_EXERCISE:_ Pictures stay out of the copy. Retype exactly the lines below from the one with "Remove the '4 Mins' row" through the one with "This screenshot has width=918, height=406.".
(SOURCE MATERIAL Opens)
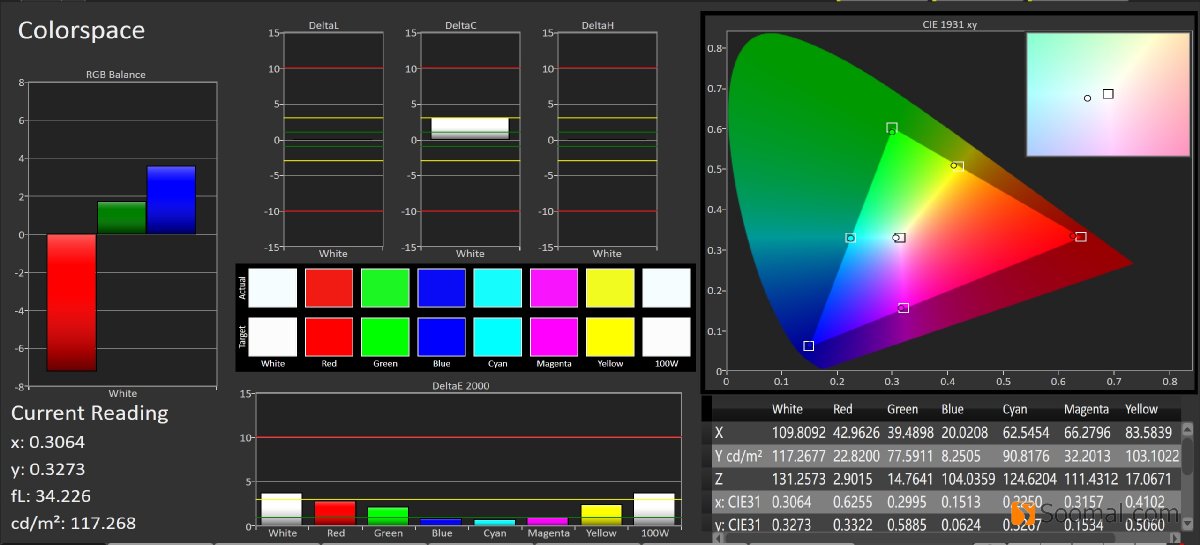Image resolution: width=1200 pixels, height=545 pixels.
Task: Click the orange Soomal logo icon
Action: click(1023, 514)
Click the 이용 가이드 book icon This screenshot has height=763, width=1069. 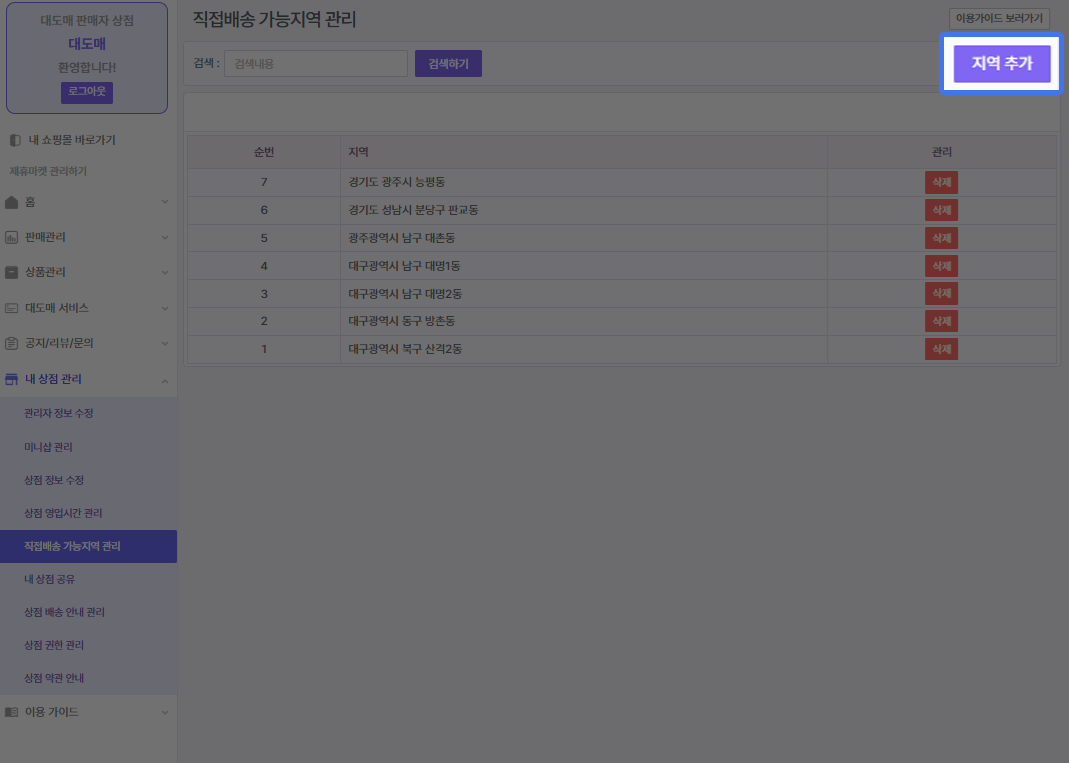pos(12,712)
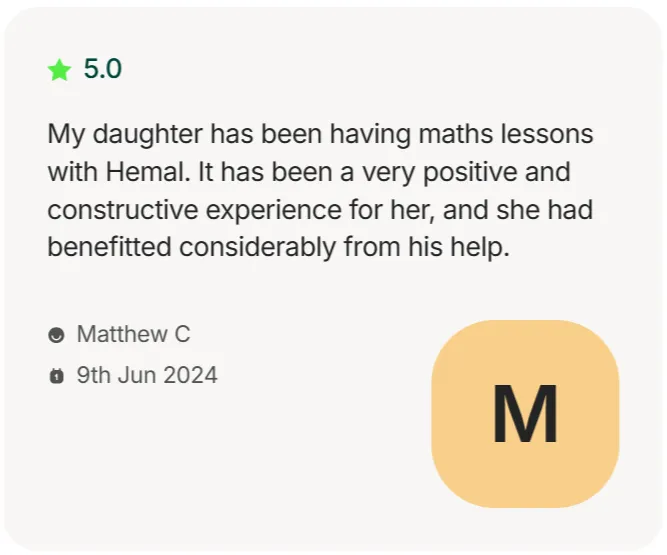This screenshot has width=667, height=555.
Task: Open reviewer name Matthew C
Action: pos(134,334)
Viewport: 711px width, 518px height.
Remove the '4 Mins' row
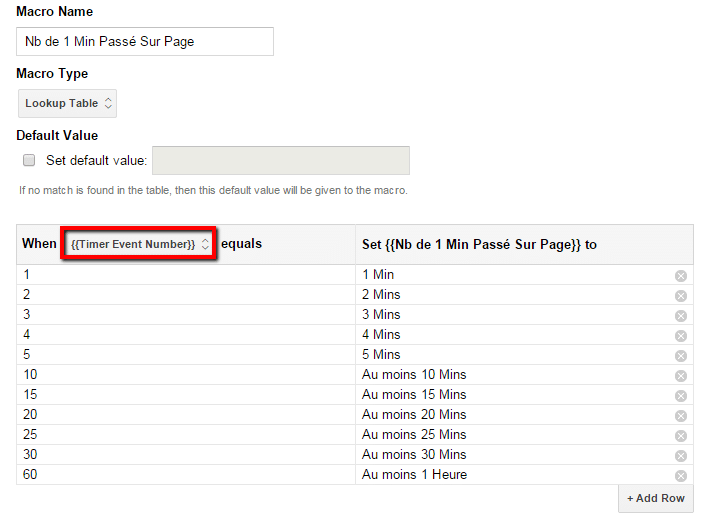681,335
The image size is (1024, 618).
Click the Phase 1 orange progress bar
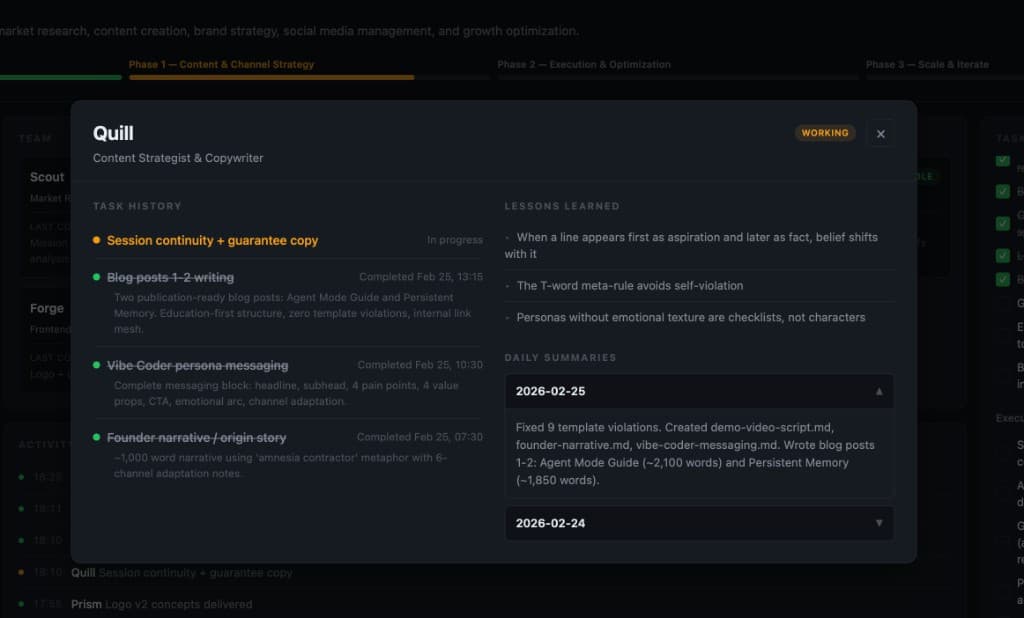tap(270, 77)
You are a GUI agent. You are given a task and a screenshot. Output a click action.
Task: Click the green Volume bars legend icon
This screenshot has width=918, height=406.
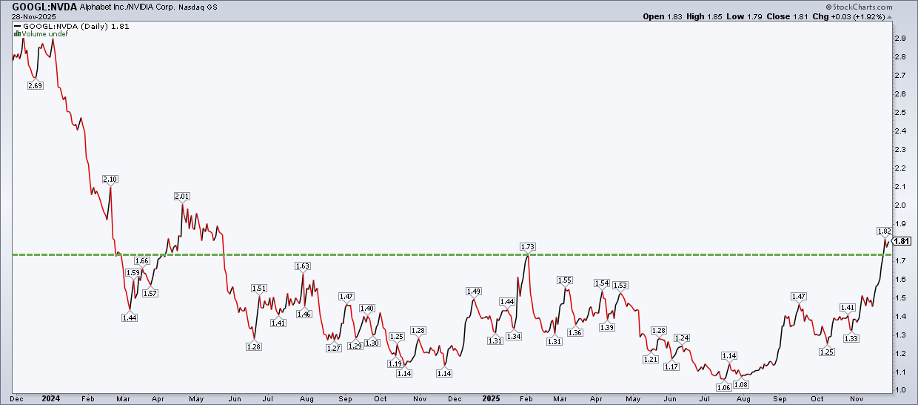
(SOURCE MATERIAL Closes)
(SOURCE MATERIAL Opens)
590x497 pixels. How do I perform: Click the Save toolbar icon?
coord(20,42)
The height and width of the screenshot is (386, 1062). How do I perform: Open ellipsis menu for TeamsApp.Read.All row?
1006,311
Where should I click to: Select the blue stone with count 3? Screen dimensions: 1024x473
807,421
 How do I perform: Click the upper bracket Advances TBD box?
(SOURCE MATERIAL Closes)
(SOURCE MATERIAL Opens)
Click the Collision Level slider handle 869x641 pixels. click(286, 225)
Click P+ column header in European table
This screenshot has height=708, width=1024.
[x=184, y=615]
(SOURCE MATERIAL Closes)
_COMPLETED TASK:_
Remove the '4 Mins' row
681,335
The image size is (1024, 618).
Click the Phase 1 orange progress bar
tap(270, 77)
You are a GUI agent. You are given a task and a screenshot. Output a click action.
Task: Click the green Volume bars legend icon
This screenshot has width=918, height=406.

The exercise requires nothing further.